*Gezeigter Textauszug:*
Querying and Reasoning

[Milestone Overview] [Previous Milestone: Tabular Data] [Next Milestone: Alignment]

Subtask SPARQL.1

Wir haben das Reasoning über die Ontologie aus Ontotext Refine erst in GraphDB durchgeführt. Da wir jedoch festgestellt haben, dass entgegen der GraphDB-Statistik im Bild unten die Anzahl der Statements in der Turtle-Datei result-triples.ttl vor dem Reasoning und in der Datei statements-graphdb.ttl nach dem Reasoning gleich geblieben ist, haben wir uns entschieden, das Reasoning mit im Protege durchzuführen.

GraphDB Reasoning

Datei aus Ontotext Refine, vor reasoning: result-triples.ttl

Datei aus GraphDB, nach reasoning: statements-graphdb.ttl

GraphDB führt direkt nach dem Import eines Graphen (Datei im .ttl-Format) automatisch Reasoning aus.

In der Abbildung ist die Übersicht unseres GraphDB-Repositories zu sehen, in das unsere in Ontotext Refine erstellte Turtle-Datei als Wissensgraph importiert wurde. Zu sehen ist, dass die importierte Datei insgesamt 45,433 RDF-Statements enthält. Durch das Reasoning von GraphDB wurden zusätzlich 26,406 Statements inferiert.

Wir haben das Reasoning von GraphDB ebenfalls mit Rapper (Raptor RDF Syntax Library) überprüft. Rapper ist ein Kommandozeilen-Tool, das RDF-Daten in verschiedenen Formaten (z.B. Turtle, N-Triple) verarbeiten kann. Wir nutzen es, um die Anzahl der Statements in den beiden Turtle Dateien zu zählen, die wir in Ontotext Refine erstellt haben und die von GraphDB durch Reasoning erweitert wurden.

Datei vor reasoning (result-triples.ttl):

$ rapper -i turtle result-triples.ttl -q -o ntriples | sort | uniq | wc -l
> 45433

Datei nach reasoning (statements-graphdb.ttl):

$ rapper -i turtle statements-graphdb.ttl -q -o ntriples | sort | uniq | wc -l
> 45433

Zu sehen ist, dass die Anzahl der Statements in der Datei result-triples.ttlvor dem Reasoning 45,433 beträgt. Nach dem Reasoning hat sich die Anzahl laut rapper nicht verändert, was darauf schließen lässt, dass GraphDB kein Reasoning durchgeführt hat. Laut GraphDB wurden jedoch 26,406 Statements inferiert, was darauf hindeutet, dass GraphDB Reasoning durchgeführt hat.

Aufgrund der Diskrepanz zwischen den Ergebnissen von GraphDB und Rapper haben wir uns entschieden, das Reasoning mit Protege durchzuführen.

Protege Reasoning

Datei aus Ontotext Refine, vor reasoning: result-triples.ttl

Datei aus Protege, nach reasoning: statements-protege.ttl

Wir haben die Datei result-triples.ttl in Protege importiert.

*Datensatzinhalt:*
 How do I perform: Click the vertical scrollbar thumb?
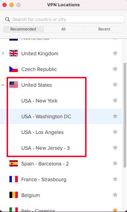tap(125, 115)
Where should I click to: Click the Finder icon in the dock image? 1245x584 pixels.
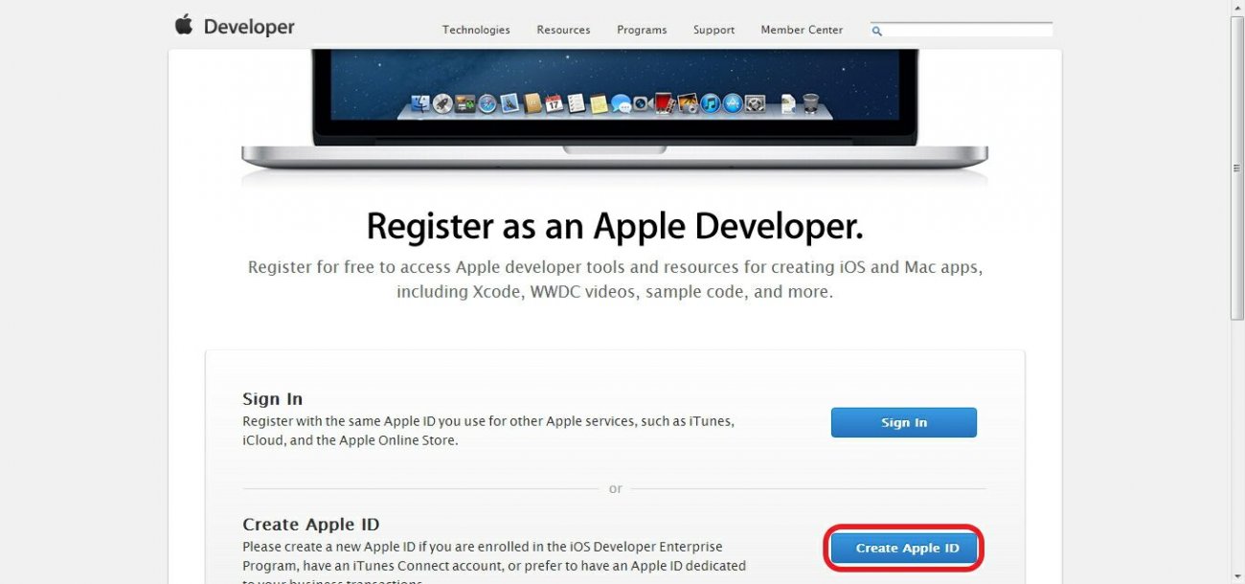coord(419,103)
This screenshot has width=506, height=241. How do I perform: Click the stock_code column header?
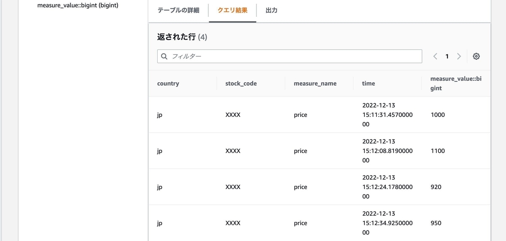241,84
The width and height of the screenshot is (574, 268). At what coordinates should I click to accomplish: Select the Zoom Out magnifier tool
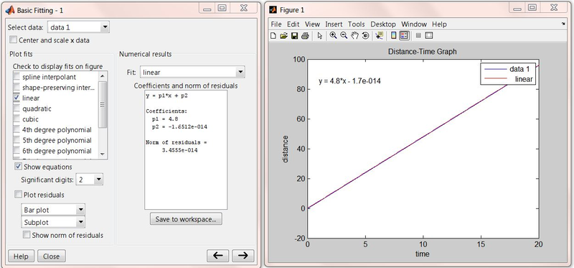click(x=344, y=35)
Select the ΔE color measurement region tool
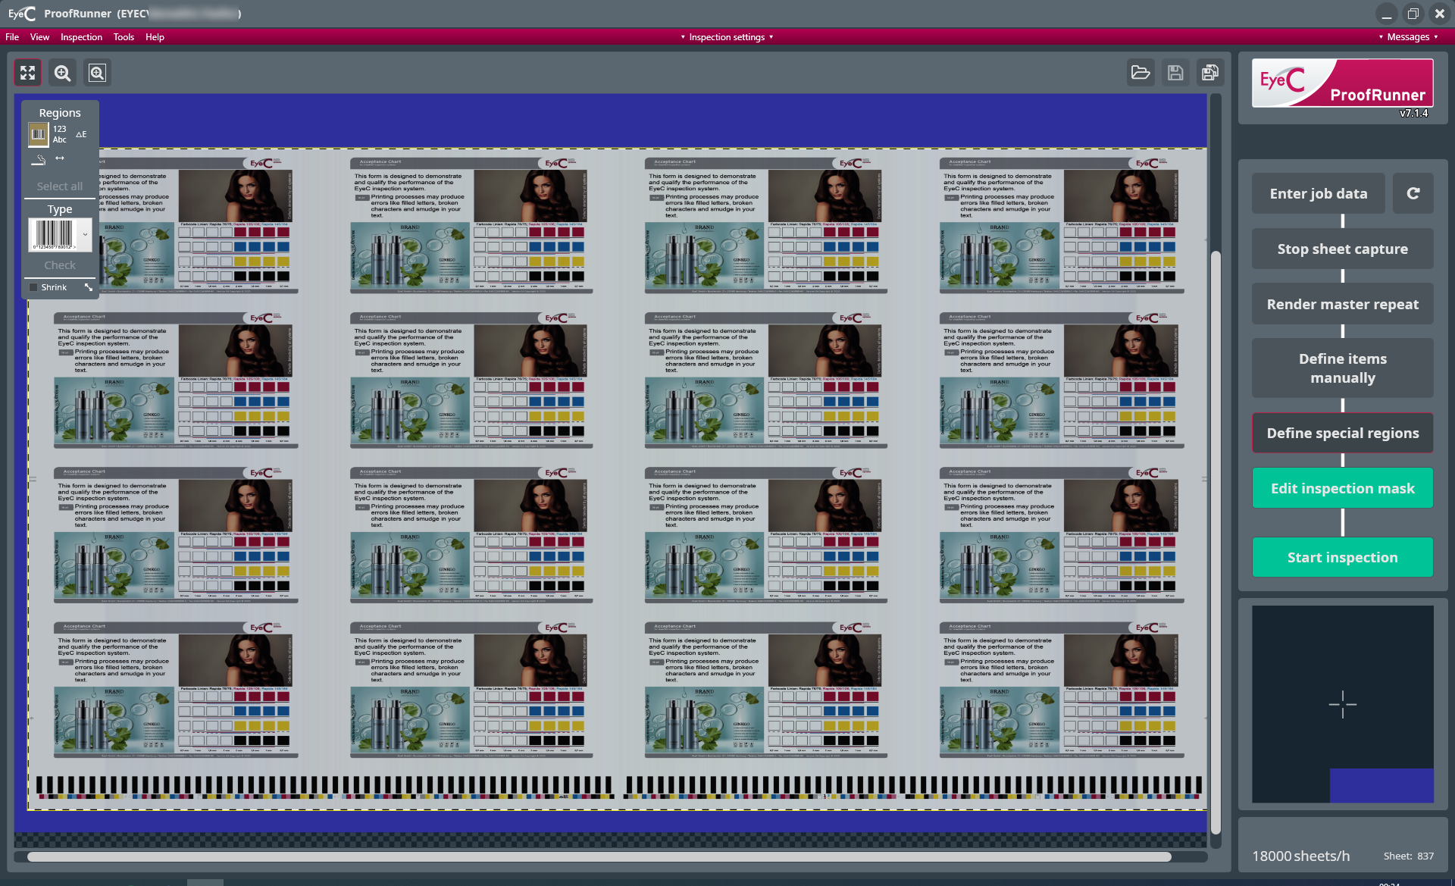Viewport: 1455px width, 886px height. point(81,134)
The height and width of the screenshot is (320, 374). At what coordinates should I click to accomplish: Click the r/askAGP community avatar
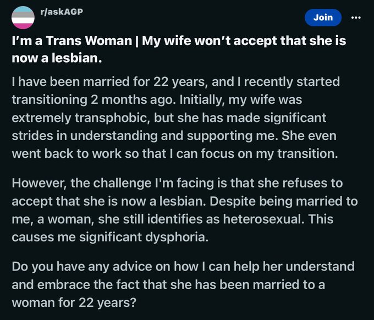pyautogui.click(x=23, y=18)
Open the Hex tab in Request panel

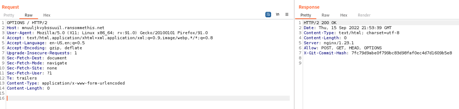click(47, 15)
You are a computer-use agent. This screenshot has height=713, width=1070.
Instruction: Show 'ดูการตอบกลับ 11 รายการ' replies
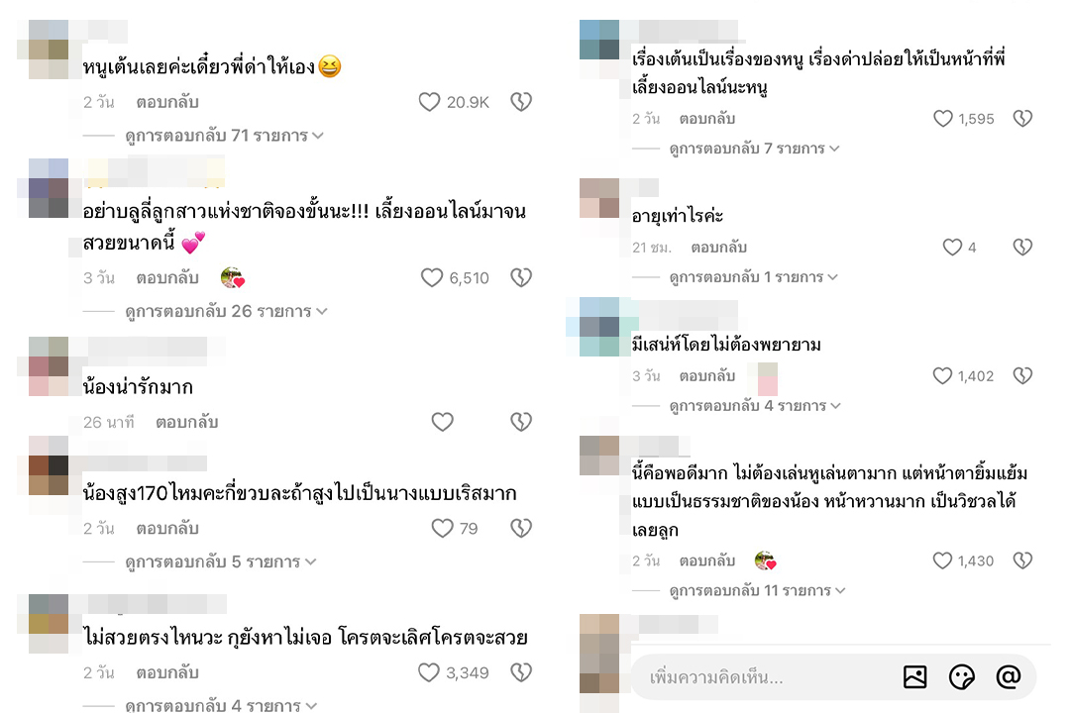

*Arbeitsaufträge:*
1. Stimmen diese Aussagen mit dem Text über das Reasoning mit GraphDB und Protege überein? Beantworte jede mit Ja oder Nein und zitiere die entscheidenden Worte des Textes wörtlich. (a) GraphDB startet das Reasoning nach dem Import eines Graphen von selbst. (b) Laut Rapper enthält die Datei statements-graphdb.ttl mehr Statements als die Datei result-triples.ttl. (c) Die Datei result-triples.ttl wurde in Protege importiert.
2. Wie viele Statements hat GraphDB laut dem Text über das Reasoning mit GraphDB und Protege zusätzlich inferiert?
3. Schreib den Text über das Reasoning mit GraphDB und Protege nach seinem letzten Satz weiter.

*Schriftliche Antworten:*
1.
(a) Ja: „GraphDB führt direkt nach dem Import eines Graphen (Datei im .ttl-Format) automatisch Reasoning aus.“
(b) Nein: „Nach dem Reasoning hat sich die Anzahl laut rapper nicht verändert“
(c) Ja: „Wir haben die Datei result-triples.ttl in Protege importiert.“

2. Laut GraphDB wurden zusätzlich 26,406 Statements inferiert.

3.
Wir haben den Reasoner "HermiT" ausgewählt und das Reasoning gestartet.

------------------------------- Running Reasoner ------------------------------- 
Pre-computing inferences: 
    - class hierarchy 
    - object property hierarchy 
    - data property hierarchy 
    - class assertions 
    - object property assertions 
    - same individuals 
Ontologies processed in 894 ms by HermiT

Prüfung mit Rapper

$ rapper -i turtle result-triples.ttl -q -o ntriples | sort | uniq | wc -l
> 45433

Datei nach reasoning (statements-protege.ttl):

$ rapper -i turtle statements-protege.ttl -q -o ntriples | sort | uniq | wc -l
> 50950

Zu sehen ist, dass die Anzahl der Statements nach dem Reasoning in Protege von 45,433 auf 50,950 angestiegen ist. Dies bestätigt, dass Protege erfolgreich Reasoning durchgeführt hat und zusätzliche inferierte Aussagen generiert wurden.

Wichtige Änderung

Bisher war in GraphDB die Ontologie result-triples.ttl importiert, die aus Ontotext Refine exportiert wurde. Diese Datei enthielt jedoch keine inferierten Aussagen. Nach dem Reasoning in Protege haben wir die Datei statements-protege.ttl erstellt, die nun alle inferierten Aussagen enthält. Diese Datei wurde in GraphDB importiert und ersetzt die vorherige Datei. Demnach stimmt die Abbildung die oben zu sehen ist, nicht mehr mit der aktuellen Statistik überein.

Subtask SPARQL.2

To query all restaurants that sell pizzas without tomato, we created the following query:

PREFIX group2: <http://www.uni-jena.de/kg25/group2#>

SELECT ?establishmentName ?pizzaName ?address ?cityName ?stateName  
WHERE 
{ 
    ?establishment a group2:Establishment ;
                   group2:offersMenuItem ?pizza ;
    			   group2:hasName ?establishmentName .
    ?pizza a group2:Pizza ;
           group2:hasName ?pizzaName .
    FILTER NOT EXISTS 
    {
        ?pizza group2:hasIngredient ?ingredient .
        FILTER(LCASE(STR(?ingredient)) = "tomato")
    }
    FILTER NOT EXISTS
    {
        ?pizza group2:hasName ?name
        FILTER(REGEX(LCASE(STR(?name)), "tomato"))
    }
    FILTER NOT EXISTS
    {
        ?pizza group2:hasDescription ?description
        FILTER(REGEX(LCASE(STR(?description)), "tomato"))
    }
    OPTIONAL 
    {
        ?establishment group2:hasStreetAddress ?address .
        ?establishment group2:locatedInCity ?city .
        ?city a group2:City ;
              group2:hasName ?cityName .
        ?establishment group2:locatedInState ?state .
        ?state a group2:State ;
               group2:hasName ?stateName .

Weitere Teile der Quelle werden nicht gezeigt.